I also use #d/dx(sqrtx) = 1/(2sqrtx)#
so, the chain rule gives us: #d/dx(sqrtu) = 1/(2sqrtu) (du)/dx#
#f(x) = (sqrt(x+13))/((x-4)sqrt(2x+1))#
For #f(x) = T/B#, the quotient rule gives us: #f'(x) = (T'B-TB')/(B^2)#
To find the derivative of the denominator, we'll use the product rule:
for #g(x) = FS#, we have #g'(x) = F'S+FS'#
So, we get:
#f'(x) = (1/(2sqrt(x+13))((x-4)sqrt(2x+1))-sqrt(x+13) [ (1)sqrt(2x+1)+(x-4)1/(2sqrt(2x+1))*2 ])/((x-4)sqrt(2x+1))^2#
That's it for the calculus. Now we need to do some algebra to write this in a nicer (or at least, less messy) form.
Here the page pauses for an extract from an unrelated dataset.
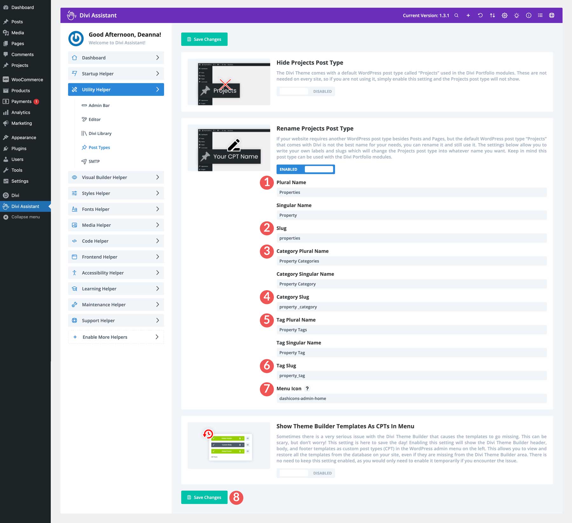Click the plus icon in Divi Assistant toolbar
572x523 pixels.
pos(468,15)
#([1/(2sqrt(x+13))((x-4)sqrt(2x+1))]-[sqrt(x+13)sqrt(2x+1)] - [(sqrt(x+13)(x-4))/(sqrt(2x+1))] )/((x-4)^2(2x+1))#
We'll clear the fractions in the numerator by multiplying the numerator and the denominator by:
#(2sqrt(x+13)sqrt(2x+1))#
We get:
#((x-4)(2x+1)-2(x+13)(2x+1)-2(x+13)(x-4) )/(2sqrt(x+13)sqrt(2x+1)(x-4)^2(2x+1))#
# = ((2x^2-7x-4)-2(2x^2+27x+13)-2(x^2+9x-52))/(2sqrt(x+13)sqrt(2x+1)(x-4)^2(2x+1))#
# = (-4x^2 - 79x +74)/(2sqrt(x+13)sqrt(2x+1)(x-4)^2(2x+1))#
(I think that's correct)